List do redakcji

Nie da się wyjść za furtkę, nie da się pojechać wózkiem inwalidzkim, nie da się pójść pieszo i nie da się pojechać samochodem, bo nie wiadomo, czy kałuża ma metr głębokości czy więcej. Ja mam kochać Pabianice. Do mojej pracowni garncarskiej Hopi House przychodzą dzieciaki z Łodzi, Tomaszowa, Łodzi. Odwiedzają mnie ludzie z Londynu, Kanady, Holandii. Jak mam im tłumaczyć, że Pabianice mają europejskie aspiracje i czekają na turystów. Żenada i nic więcej. Ile lat mam słyszeć, że na drogi lokalne nie ma pieniędzy. Przecież to żenada. Założyłam komitet, chcieliśmy się zebrać po 1.500-1.800 zł, ale dostałam pismo od prezydenta, że za mało dajemy. A dlaczego w ogóle mamy dawać? Przecież nie mieszkamy w lesie, tylko w mieście. Ludzie z Bugaju nie muszą się dokładać do chodników i asfaltu.

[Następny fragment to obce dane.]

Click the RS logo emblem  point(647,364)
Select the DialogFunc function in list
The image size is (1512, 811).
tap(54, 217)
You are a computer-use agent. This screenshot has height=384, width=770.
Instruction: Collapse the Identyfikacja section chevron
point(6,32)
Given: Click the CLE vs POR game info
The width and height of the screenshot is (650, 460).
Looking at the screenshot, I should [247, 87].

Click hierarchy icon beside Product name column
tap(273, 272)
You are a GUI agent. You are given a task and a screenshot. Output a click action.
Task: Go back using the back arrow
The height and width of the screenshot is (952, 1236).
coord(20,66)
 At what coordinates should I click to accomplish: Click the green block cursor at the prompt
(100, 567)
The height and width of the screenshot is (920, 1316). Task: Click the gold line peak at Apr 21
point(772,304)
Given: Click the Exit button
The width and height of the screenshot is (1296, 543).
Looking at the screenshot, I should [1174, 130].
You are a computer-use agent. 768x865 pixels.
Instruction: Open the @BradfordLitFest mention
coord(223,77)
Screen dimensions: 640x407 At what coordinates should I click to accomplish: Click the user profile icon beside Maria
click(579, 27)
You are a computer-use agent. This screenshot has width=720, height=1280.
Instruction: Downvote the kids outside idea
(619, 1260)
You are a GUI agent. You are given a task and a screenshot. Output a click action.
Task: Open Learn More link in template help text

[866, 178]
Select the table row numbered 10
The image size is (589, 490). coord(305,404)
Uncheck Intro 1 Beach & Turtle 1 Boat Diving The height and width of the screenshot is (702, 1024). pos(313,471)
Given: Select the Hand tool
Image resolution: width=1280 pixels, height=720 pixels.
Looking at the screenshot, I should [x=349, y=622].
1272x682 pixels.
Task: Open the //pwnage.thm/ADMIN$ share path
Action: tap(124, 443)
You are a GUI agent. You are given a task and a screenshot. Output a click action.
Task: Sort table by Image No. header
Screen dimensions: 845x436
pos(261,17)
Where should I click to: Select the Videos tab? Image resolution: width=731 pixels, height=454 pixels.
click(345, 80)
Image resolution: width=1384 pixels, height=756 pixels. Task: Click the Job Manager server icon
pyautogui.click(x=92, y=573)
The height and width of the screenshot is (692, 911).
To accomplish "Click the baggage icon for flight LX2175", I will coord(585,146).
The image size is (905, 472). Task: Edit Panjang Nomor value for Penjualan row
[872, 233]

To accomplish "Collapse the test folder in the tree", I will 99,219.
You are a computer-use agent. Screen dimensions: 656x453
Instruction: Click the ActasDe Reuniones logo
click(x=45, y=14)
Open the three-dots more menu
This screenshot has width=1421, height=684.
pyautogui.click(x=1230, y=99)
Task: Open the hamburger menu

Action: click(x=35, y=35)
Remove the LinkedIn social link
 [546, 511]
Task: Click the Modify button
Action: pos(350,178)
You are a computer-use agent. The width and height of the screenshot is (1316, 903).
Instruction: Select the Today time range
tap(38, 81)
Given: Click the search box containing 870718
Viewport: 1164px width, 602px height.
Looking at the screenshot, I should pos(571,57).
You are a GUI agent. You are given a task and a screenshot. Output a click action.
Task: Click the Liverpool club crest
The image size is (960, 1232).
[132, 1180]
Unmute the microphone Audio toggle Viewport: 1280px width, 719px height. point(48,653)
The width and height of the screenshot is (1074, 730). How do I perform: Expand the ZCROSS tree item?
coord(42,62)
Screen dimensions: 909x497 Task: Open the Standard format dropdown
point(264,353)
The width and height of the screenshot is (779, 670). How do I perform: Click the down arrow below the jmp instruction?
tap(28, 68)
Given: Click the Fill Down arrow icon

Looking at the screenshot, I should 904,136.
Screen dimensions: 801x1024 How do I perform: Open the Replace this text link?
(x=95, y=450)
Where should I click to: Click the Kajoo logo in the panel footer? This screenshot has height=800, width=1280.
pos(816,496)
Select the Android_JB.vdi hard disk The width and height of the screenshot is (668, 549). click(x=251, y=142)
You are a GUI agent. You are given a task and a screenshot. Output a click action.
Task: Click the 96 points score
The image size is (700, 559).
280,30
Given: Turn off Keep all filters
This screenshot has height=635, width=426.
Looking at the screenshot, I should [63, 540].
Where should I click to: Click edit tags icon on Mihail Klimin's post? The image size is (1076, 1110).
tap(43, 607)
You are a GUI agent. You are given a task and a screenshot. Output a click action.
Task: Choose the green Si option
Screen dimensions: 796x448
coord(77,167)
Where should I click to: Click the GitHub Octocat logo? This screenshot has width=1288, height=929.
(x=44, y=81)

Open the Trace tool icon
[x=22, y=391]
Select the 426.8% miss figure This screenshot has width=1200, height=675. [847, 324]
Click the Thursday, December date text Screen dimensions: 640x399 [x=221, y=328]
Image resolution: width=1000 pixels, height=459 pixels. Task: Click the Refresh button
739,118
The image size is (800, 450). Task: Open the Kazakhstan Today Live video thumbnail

Każdy, kto do mnie przyjeżdża, łapie się za głowę. Byłam w zarządzie dróg w ub. tyg. i usłyszałam, że coś wyrównają. Byłam dzisiaj i też usłyszałam, że dzisiaj. I nic. Nie ma planu, nie ma perspektyw. Nie mogę wyjść na spacer, nie może wyjść mój pies jeden i drugi, bo jedyne, na co wychodzi, to błoto. Mam zawsze brudny samochód. Nie chcę tak. Nie ma gdzie skierować zwykłego zapytania, kiedy ta ulica będzie zrobiona. Na argument, że nie ma pieniędzy, rzygać się chce. Proszę sprawdzić, ile pieniędzy wpłaciłam do urzędu skarbowego ja i mój mąż w ostatnich 24 latach. Starczyłoby na kilka ulic.